[QPSI] a MAPLE package for the determination of quasi-polynomial symmetries and invariants of ODEs system. T.M. Rocha Filho, A. Figueiredo, L. Brenig.

PROGRAM SUMMARY
Title of program: QPSI
Catalogue identifier: ADJX
Ref. in CPC: 117(1999)263
Distribution format: uuencoded compressed tar file
Operating system: UNIX, WINDOWS/95
Number of bits in a word: 32
Number of lines in distributed program, including test data, etc: 3043
Programming language used: Maple

Nature of physical problem:
The search of invariant tensors and invariants for dynamical systems.

Method of solution
The algorithm to calculate a quasi-polynomial invariant tensor field for a quasi-polynomial dynamical system is described in [1,2].
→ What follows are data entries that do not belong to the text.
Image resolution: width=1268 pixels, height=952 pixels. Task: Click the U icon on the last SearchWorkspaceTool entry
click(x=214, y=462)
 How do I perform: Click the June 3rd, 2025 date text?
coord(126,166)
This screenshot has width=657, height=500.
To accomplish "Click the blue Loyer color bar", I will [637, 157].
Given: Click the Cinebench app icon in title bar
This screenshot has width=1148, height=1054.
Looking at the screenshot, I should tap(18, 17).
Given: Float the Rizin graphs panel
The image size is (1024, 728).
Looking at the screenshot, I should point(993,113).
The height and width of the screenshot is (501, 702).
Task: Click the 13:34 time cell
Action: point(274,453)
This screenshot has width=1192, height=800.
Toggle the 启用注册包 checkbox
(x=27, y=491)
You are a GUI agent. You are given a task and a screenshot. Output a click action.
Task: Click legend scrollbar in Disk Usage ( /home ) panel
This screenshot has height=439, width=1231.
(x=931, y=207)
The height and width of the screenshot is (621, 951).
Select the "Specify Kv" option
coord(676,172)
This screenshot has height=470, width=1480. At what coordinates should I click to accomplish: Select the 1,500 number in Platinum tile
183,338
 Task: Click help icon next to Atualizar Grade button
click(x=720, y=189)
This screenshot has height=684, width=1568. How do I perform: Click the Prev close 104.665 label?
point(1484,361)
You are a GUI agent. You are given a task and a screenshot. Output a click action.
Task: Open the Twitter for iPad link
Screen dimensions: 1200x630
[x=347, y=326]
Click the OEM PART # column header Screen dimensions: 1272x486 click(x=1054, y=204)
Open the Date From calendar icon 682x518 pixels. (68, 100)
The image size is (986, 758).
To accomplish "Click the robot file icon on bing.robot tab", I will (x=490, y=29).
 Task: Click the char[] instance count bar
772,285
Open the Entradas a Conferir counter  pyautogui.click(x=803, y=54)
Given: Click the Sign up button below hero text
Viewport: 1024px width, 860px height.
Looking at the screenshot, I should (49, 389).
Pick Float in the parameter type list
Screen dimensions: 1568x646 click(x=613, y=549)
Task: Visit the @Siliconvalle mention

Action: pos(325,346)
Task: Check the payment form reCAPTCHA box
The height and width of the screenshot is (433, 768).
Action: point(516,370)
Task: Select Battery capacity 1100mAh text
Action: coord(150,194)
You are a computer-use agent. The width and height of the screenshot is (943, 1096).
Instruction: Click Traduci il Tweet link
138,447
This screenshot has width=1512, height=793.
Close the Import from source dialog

Restrictions on the complexity of the problem
The time consuming becomes higher when the order of the semi-invariant increases.

Typical running time
Depends strongly on the order and the complexity of the ODE's system.

Unusual features of the program
QPSI is the first MAPLE program that calculates quasi-polynomial invariant tensor fields for ODE's systems in the quasi-polynomial form (including the scalar invariant).

References

 [1] A. Figueiredo, T.M. Rocha Filho, L. Brenig, "Algebraic structures   
     and invariants of differential systems", accepted for publication in
     J. Math. Phys. (1997).                                              
 [2] A. Figueiredo, T.M. Rocha Filho, L. Brenig, "Necessary conditions   
     for the existence of quasi-polynomial invariants: the quasi-        
     polynomial and Lotka-Volterra systems", submitted in Physica A      
     (1997).